Dal punto di vista lavorativo luglio è un mese parecchio complicato; sulla scia del ritornello “finiamo tutto prima delle ferie” si consuma un’accelerazione dei ritmi che incrementa ansie e preoccupazioni, sopportate in vista delle agognate vacanze.
Ho avuto la fortuna di avere un breve assaggio preventivo delle ferie, andando alcuni giorni a Cervinia. Il tempo è stato generalmente favorevole, ma una giornata è stata incredibilmente limpida: la maestosa piramide del Cervino e tutte le vette lì vicino sono rimaste sgombre di nuvole – cosa rara – per tutta la giornata. Che per me è cominciata molto presto; per un insolito attacco d’insonnia (forse dovuto all’altitudine), alle quattro ero sveglio come un grillo ed essendo stufo di rigirarmi nel letto, mi sono vestito e sono uscito. C’era già chiaro sebbene solo allora i raggi del sole nascente cominciassero ad indorare direttamente le cime più alte: era come passare da un fil film in bianco e nero ad uno a colori realizzato con le tecnologie più avanzate. Unico rumore di accompagnamento il fragore lontano delle innumerevoli cascatelle che incidono lo spazio del loro scorrere sul ripido dorso della montagna. Sono stato fuori per un’oretta e mentre tornavo in camera per tentare di fare un ultimo brandello di sonno, mi sono accorto che in quell’ora non avevo “pensato” a nulla. Non che fossi stato incosciente oppure totalmente ottuso; è che di fronte ad una bellezza così travolgente, la venerazione che nasce, lo stupore che attinge ad un fondo profondissimo di sé, la pace che mi son sentita promettere da quel nuovo giorno che dilagava su una delle più belle montagne del mondo, tutto questo non si era formulato in pensieri come quelli che verrebbero in una discussione, anche seria, non si era tradotto in parole, seppur dette solo a se stesso. I miei pensieri in quell’ora, cioè, non sono stati una dialettica — con nessuno: né me stesso, né altri e neppure il Padreterno — ma una presa d’atto; che si è espressa con un silenzio nient’affatto vuoto, anzi pienissimo, per esempio, di gratitudine.

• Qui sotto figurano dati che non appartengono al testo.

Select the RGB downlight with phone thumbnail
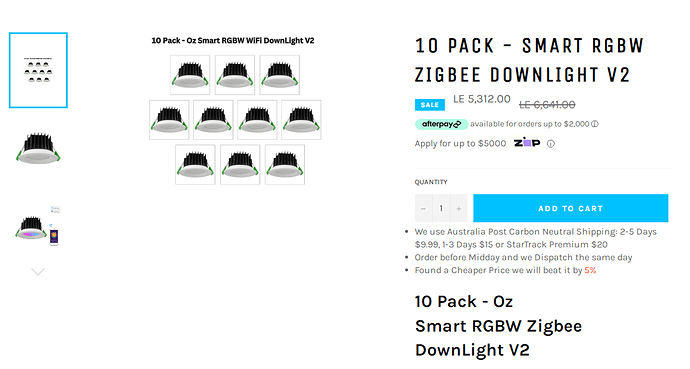Screen dimensions: 690x369 pos(38,226)
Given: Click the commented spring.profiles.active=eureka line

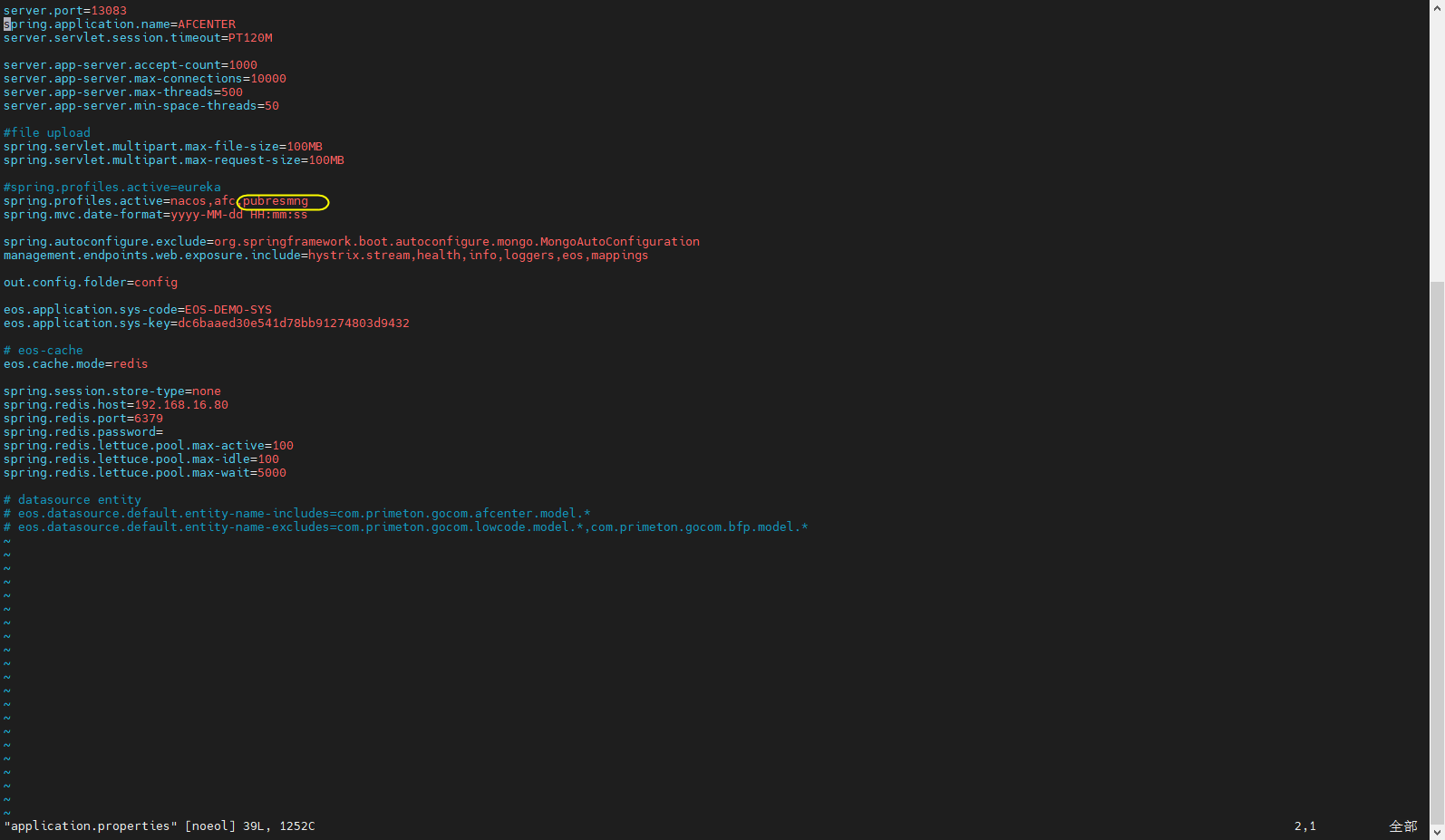Looking at the screenshot, I should point(112,188).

Nella mattinata abbiamo fatto una gitarella per arrivare vicino ad una delle cascatelle che avevo visto di prima mattina. Ora lo spettacolo era completamente diverso, ma altrettanto stupefacente: tutti i colori – il cielo azzurro quasi cupo, il verde splendente dei prati, le rocce brune e la neve bianchissima da dar fastidio agli occhi — mostravano il massimo della loro intensità.
Arrivati a destinazione facciamo dei canti, qualche chiacchiera che però — almeno per me — si spegne per lasciar spazio, ancora una volta, allo strano silenzio del pensiero come al mattino; silenzio in cui parla la luce debordante del sole, la maestosità del Cervino che sembra tanto vicino da potergli toccare la cima, ed anche quei minuscoli fiori che screziano l’uniformità del verde erboso. Stessa impressione — ma non ho spazio per dilungarmi a descriverla — al tramonto, quando adagio adagio tutto si spegne per consegnarsi all’abbraccio dell’oscurità notturna.

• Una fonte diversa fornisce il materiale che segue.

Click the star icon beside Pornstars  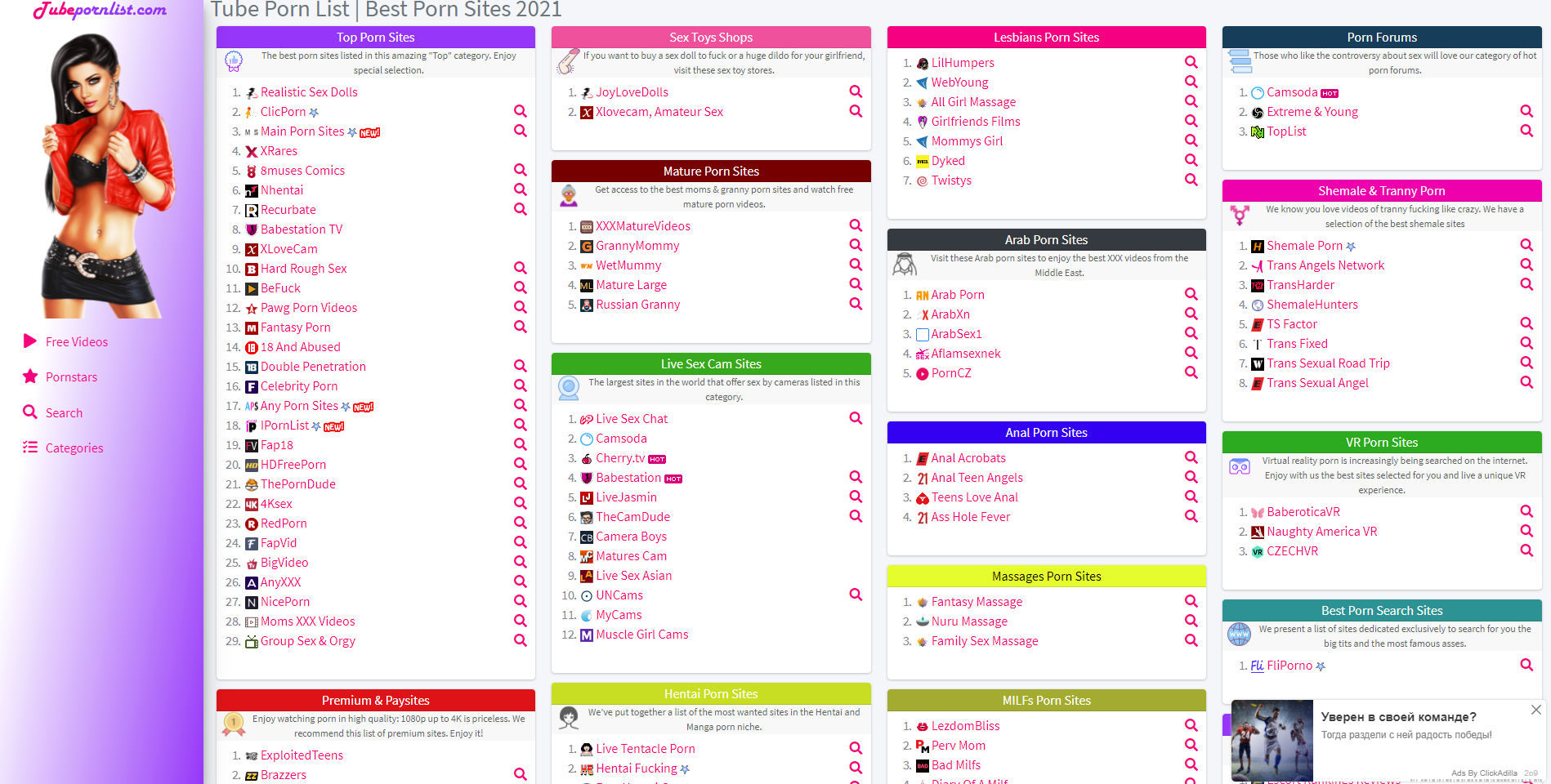coord(30,376)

Il riposo, dunque, non è solo uno svago dalle solite faccende o un ritemprarsi del fisico, è anche la scoperta di un modo di guardare (paesaggi ma anche opere d’arte) che interrompe per un po’ il flusso dei pensieri meccanici, reattivi o dialettici per lasciar spazio ad altri pensieri: quelli della silenziosa contemplazione. E della, magari implicita, gratitudine per Chi quella “grande bellezza” pone davanti ai nostri occhi.